What is being asked —
Render the lines below, from the line containing "Click the Source: Credit" through the line containing "Click the tallest", as a Markdown table with the columns Row and Text. Number each line in Row and omit blank lines.

Supplied data —

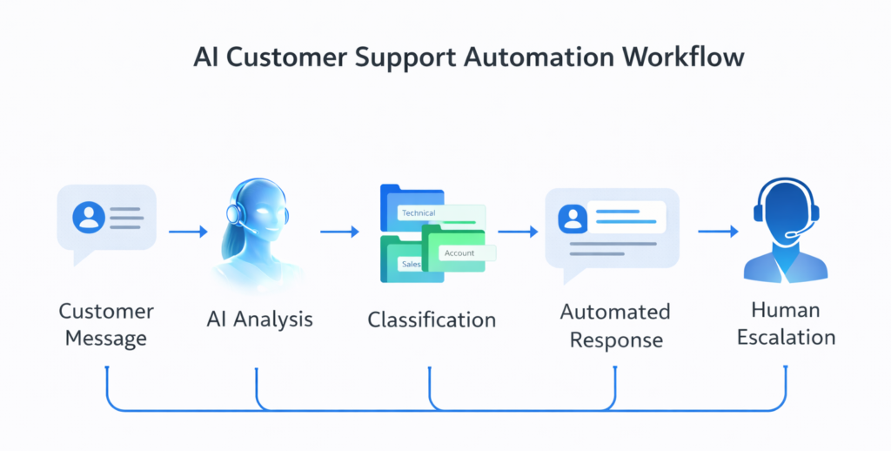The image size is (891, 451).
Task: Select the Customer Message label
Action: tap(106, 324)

...

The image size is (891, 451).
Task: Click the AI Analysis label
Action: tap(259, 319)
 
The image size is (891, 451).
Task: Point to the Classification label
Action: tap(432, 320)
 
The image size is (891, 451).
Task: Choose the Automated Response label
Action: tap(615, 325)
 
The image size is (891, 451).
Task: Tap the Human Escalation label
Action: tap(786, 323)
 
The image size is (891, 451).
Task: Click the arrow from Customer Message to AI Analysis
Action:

---

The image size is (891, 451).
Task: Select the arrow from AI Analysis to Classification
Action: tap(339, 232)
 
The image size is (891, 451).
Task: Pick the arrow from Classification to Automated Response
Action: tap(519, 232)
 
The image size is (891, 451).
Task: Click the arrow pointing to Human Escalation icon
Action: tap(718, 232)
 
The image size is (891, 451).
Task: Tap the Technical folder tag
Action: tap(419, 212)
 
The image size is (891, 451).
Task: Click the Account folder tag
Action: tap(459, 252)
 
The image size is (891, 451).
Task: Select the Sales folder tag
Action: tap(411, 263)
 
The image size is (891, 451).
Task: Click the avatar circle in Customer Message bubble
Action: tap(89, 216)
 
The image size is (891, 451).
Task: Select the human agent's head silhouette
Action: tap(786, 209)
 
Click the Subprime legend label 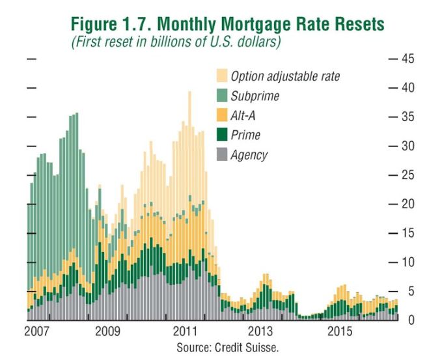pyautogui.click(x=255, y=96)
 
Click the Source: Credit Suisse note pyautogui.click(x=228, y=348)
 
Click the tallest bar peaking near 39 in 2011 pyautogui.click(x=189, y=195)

Completed exercise —
| Row | Text |
|---|---|
| 1 | Click the Source: Credit Suisse note pyautogui.click(x=228, y=348) |
| 2 | Click the tallest bar peaking near 39 in 2011 pyautogui.click(x=189, y=195) |